Les calculs statistiques évoqués ci-dessus fournissent des formules exactes pour la probabilité d'occurrence d'un mot donné. Appliquées au DosDNA, petits motifs répétés qui sont la trace de l'instabilité génétique dans les séquences d'ADN, elles permettent de tester la signification statistique des répétitions. En effet, pour les tailles de séquences considérées, ces formules sont calculables grâce au package MAPPLE gfun dû à B. Salvy et P. Zimmermann.

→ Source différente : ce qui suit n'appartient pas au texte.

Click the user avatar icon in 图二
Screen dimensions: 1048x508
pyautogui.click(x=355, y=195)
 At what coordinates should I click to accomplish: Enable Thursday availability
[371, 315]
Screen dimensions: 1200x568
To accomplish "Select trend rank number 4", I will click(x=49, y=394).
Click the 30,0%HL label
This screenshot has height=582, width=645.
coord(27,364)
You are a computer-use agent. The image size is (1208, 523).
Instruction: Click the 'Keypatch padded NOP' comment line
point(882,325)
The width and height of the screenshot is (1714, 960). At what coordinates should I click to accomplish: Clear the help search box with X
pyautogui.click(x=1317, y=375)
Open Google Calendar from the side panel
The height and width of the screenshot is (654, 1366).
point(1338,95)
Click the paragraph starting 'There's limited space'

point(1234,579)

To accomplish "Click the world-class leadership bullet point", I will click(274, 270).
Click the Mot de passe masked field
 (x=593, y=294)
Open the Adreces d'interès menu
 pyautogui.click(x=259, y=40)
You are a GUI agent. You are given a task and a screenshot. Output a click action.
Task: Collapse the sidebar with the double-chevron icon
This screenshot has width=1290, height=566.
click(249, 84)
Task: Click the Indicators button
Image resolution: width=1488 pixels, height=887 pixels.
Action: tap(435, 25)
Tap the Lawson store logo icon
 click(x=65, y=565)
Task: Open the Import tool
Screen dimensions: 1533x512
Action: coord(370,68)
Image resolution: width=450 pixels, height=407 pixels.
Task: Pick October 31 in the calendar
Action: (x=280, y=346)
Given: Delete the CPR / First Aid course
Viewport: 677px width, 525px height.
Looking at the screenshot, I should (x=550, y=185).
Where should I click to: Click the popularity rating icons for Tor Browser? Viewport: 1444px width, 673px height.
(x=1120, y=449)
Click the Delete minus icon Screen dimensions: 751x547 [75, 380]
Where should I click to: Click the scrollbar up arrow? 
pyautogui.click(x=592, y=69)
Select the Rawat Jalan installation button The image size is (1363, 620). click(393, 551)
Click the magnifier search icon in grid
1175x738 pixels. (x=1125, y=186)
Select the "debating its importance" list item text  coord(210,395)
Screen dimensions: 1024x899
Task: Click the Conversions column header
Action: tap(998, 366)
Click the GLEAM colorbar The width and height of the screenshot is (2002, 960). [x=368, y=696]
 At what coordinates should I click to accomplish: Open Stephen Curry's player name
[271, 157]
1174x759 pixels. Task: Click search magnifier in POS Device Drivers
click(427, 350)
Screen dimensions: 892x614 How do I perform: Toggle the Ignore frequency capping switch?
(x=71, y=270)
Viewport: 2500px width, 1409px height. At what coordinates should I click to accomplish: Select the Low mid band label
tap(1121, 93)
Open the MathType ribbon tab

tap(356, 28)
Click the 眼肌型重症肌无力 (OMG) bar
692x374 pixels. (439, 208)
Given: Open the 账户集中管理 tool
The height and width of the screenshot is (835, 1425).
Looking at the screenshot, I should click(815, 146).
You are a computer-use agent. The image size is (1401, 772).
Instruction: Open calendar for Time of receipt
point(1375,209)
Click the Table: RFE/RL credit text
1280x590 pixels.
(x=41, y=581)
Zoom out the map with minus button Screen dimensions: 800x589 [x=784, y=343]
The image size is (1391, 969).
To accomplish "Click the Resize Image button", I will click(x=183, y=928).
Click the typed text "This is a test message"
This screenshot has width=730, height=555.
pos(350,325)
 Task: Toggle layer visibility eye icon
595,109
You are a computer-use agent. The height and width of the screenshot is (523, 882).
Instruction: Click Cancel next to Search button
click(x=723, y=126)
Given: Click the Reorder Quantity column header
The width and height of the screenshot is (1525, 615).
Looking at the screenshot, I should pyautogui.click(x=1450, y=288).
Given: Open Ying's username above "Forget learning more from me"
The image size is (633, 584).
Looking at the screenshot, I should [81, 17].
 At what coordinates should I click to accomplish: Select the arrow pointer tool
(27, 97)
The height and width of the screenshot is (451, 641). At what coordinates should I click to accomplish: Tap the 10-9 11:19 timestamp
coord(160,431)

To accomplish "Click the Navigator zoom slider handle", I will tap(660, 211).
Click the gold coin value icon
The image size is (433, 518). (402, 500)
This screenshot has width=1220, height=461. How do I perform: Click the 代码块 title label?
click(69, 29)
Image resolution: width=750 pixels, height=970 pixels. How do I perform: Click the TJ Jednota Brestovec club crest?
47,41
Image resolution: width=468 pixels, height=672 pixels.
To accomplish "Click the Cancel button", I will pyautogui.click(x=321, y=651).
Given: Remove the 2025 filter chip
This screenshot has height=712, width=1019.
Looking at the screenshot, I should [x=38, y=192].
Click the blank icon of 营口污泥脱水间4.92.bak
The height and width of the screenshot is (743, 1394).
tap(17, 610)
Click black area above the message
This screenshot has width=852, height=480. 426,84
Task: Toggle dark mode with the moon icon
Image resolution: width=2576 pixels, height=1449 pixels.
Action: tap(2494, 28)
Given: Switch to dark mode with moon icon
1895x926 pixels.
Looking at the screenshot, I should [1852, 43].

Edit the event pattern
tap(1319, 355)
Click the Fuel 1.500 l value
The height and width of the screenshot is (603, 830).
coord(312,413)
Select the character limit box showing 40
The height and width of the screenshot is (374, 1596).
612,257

Une autre application est la prédiction de structures secondaires, déterminées par l'appariement de mots avec leurs images inverses. On définit un seuil de pertinence pour de tels appariements qui représente la longueur au dessus de laquelle un appariement n'est plus un simple effet du hasard statistique. Choisi comme point d'ancrage, un tel appariement permet une approche ``diviser pour régner'' qui a donné de bons résultats sur l'ARN 16S et 23S. La complexité de la prédiction dépend du nombre de structures qu'il est possible d'associer à une séquence donnée. Fariza Tahi, du projet VERSO et M. Régnier ont généralisé des travaux d'énumération dus à M. de Chaumont, X. Viennot et M. Waterman afin de prendre en compte des contraintes biologiques [34].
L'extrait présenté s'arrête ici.